Predicting Customer Lifetime Value (CLV) using Probabilistic Model

9 min readApr 14, 2024

This is the next part of my article about "Unlocking Customer Segmentation Insights by combining RFM analysis with K-Means Clustering."

If you haven't read it, you can read it here:

https://medium.com/@ishla/unlocking-customer-segmentation-insights-combining-rfm-analysis-with-k-means-clustering-45bdc6bf8555

What is Customer Lifetime Value (CLV)?

Customer lifetime value (CLV) is a customer's total revenue or profit over their relationship with the business. Simply speaking, it's a metric to measure the total amount of money a customer has spent (or is expected to spend) on your products and services throughout their lifetime as a customer. — Gartner

What benefits the Customer Lifetime Value Model?

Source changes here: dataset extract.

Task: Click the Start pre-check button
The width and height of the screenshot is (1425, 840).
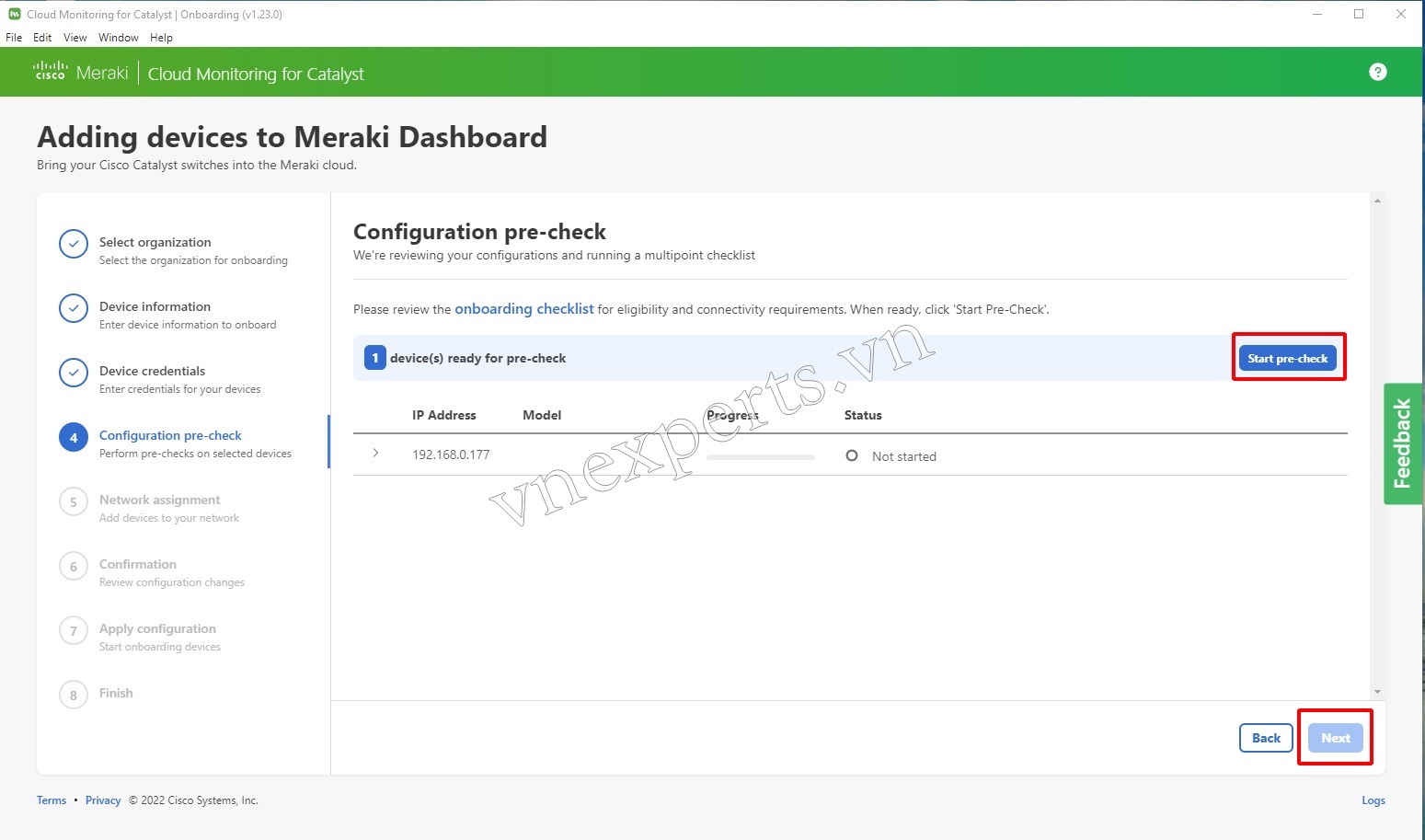Action: pyautogui.click(x=1288, y=358)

It guides who to target, what to sell, and how to communicate.
Increase profits over time.
Improved customer retention and reduced churn.
Reduce customer acquisition costs.
Better decision-making and forecasting.

Types of Customer Lifetime Value

There are two models that companies will use to measure customer lifetime value.

Historical CLV: The model looks at past data and makes a judgment on the value of customers based on previous transactions alone, without any attempt to predict what those customers will do next.
Predictive CLV: The model forecasts the buying behavior of existing and new customers using regression or machine learning.

At this moment, I'll guide you in implementing the predictive CLV model using the BG-NBD Model and Gamma-Gamma Model.

What is the BG-NBD Model?

Geometric Beta Distribution / Negative Binomial known as the BG-NBD Model. Also known as "Buy Till You Die," it predicts the expected number of transactions in a certain period. This model can answer the following questions:

How many transactions will occur in the next week?
How many transactions will occur in the next three months?
Which customers will make the most purchases in the next two weeks?

What is the Gamma-Gamma Model?

The Gamma-Gamma model predicts the average profit earned from each customer. After modeling the overall average profit, the expected average profit for each customer is obtained.

A customer's monetary value (the total number of customer transactions) will be randomly distributed around their average transaction value.
Average transaction value may change over time between customers but does not change for customers.
The average transaction value will be distributed gamma to all customers as gamma.

High-level overview CLV Model

Create CLV Model

I will provide detailed guidance on implementing the CLV Model using Python. This will include step-by-step instructions to help you understand and execute each process.

Import Libraries

#Import Libraries
import pandas as pd  # For data manipulation and analysis
import numpy as np   # For numerical operations on arrays
import matplotlib.pyplot as plt  # For creating plots and graphs
import seaborn as sns  # For making attractive and informative statistical graphics
from datetime import timedelta  # For handling time-based calculations
import plotly.express as px  # For interactive visualizations
import datetime as dt # for manipulating dates and times
import lifetimes # Python library for analyzing customer lifetime value

Load Dataset

I use an Online Retail data set that contains all the transactions occurring for a UK-based and registered, non-store online retailer between 01/12/2009 and 09/12/2011. The company mainly sells unique all-occasion giftware, and many of its customers are wholesalers.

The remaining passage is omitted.